We openly share as much information as we can throughout the entire region, with everyone, and always think of APAC as one region, never separate offices, recognizing that our collective results impact us all in the same way. That approach also allows us more growth and learning opportunities, and recognizes that with responsibility also comes accountability also.

Our work from home practices and social activities have, I believe actually strengthened our team inclusivity since Covid 19 began. Examples would include our online yoga practices, our regular social activities led by volunteers from across the business, and just the small ways we have of checking in, listening, and saying thank you on a regular basis.  Again, many of those ideas are not mine or of the leadership group – they come from our broader team who want to work hard,  have fun and be part of something different, perhaps even something special?


Germinating that inclusive environment, where you are encouraged to contribute, challenge and be creative, is only one part of it – hiring the right people again, who thrive in that environment, is when the magic starts. 


How do you get your leadership team on board with diversity and inclusion initiatives?


I don’t have to get anyone on board - if they don’t believe that D&I is just an unwritten and obvious essential, they would never get close to being on the leadership team, or even be or remain in the company.

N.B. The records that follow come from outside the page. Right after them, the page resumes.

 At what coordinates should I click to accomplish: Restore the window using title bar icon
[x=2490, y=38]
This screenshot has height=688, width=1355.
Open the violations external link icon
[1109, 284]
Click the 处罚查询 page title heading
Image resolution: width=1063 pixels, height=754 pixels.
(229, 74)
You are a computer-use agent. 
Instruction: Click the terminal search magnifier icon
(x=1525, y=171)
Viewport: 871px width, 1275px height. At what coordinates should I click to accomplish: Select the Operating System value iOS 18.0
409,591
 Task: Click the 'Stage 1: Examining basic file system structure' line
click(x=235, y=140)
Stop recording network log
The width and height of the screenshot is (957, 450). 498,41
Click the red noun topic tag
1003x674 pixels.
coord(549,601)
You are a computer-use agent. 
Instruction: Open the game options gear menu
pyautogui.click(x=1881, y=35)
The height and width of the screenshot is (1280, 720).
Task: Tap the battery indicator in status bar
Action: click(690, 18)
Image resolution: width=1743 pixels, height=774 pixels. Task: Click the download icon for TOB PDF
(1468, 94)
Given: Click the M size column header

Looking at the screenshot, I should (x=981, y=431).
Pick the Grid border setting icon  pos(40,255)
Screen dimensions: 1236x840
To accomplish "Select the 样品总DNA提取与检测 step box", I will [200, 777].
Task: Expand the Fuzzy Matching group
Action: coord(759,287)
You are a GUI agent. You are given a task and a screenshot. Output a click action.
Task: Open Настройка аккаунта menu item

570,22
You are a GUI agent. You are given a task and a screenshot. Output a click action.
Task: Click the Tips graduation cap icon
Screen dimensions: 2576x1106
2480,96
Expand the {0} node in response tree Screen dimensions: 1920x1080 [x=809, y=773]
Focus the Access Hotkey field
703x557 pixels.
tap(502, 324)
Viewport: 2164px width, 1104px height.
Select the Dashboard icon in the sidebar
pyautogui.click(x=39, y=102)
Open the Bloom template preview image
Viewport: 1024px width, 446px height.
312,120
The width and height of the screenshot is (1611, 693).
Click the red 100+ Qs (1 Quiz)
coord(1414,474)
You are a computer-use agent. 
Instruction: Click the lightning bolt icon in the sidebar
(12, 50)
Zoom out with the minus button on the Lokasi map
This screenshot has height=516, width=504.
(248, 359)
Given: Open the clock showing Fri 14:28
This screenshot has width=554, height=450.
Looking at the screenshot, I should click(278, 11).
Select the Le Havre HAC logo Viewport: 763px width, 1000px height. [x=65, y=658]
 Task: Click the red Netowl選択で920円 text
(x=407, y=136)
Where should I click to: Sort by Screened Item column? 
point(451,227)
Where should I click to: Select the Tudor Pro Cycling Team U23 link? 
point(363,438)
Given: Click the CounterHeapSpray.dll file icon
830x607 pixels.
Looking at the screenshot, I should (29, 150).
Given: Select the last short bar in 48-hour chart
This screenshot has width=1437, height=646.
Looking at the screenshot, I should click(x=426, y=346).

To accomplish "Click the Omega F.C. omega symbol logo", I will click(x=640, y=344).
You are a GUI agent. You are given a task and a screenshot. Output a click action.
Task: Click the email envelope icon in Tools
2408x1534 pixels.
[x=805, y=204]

What would the person you are today say to the person you were on your first day at work?

Wow, what a great question! – I would just reiterate that it is absolutely OK and in fact encouraged, to take a chance. If you try and fail, don’t worry, you will learn many things in that process.Just grab every opportunity that presents itself, and go for it.

How do you handle stress and pressure?

I exercise regularly, try to avoid much alcohol, and focus on the key things I want to get done.  I am experimenting with “Thinking Thursdays” – a regular day (in normal, non Covid 19 times) out of the office, which allows me to focus on the bigger opportunities and challenges of our industry – it allows me to read, research and think.  I find a combination of all these activities help me to sleep pretty well.   

What is one interesting fact that we will be surprised to know about you?

It is less an interesting fact, rather a mantra I try to observe. 
Winston Churchill once said “We make a living by what we get, but we make a life by what we give”


More about Mark:

Mark has 30 years experience in insurance and reinsurance and has lived in Asia for the past 20 years. Having begun his career in London with Sedgwick, Johnson & Higgins and into Marsh following the acquisition, Mark became leader of the international property team based in London.

In 1999 he moved to Tokyo Japan, as Head of Guy Carpenter Fac Japan before relocating to Singapore in 2003 as head of GC Fac Asia Pacific, ultimately becoming COO for Guy Carpenter Asia Pacific in 2007.

From 2008 to 2015 Mark was CEO of Catlin Asia Pacific, based in Singapore, leading the business through significant change, growth and enhanced profitability, before becoming Head of Asia & Deputy CEO Asia Pacific XL Catlin, following the acquisition by XL Group in

Mark joined Canopius in August 2016, as CEO APAC & MENA and is currently building out  another diversified and strategic business, centered around the quality of its fully empowered team.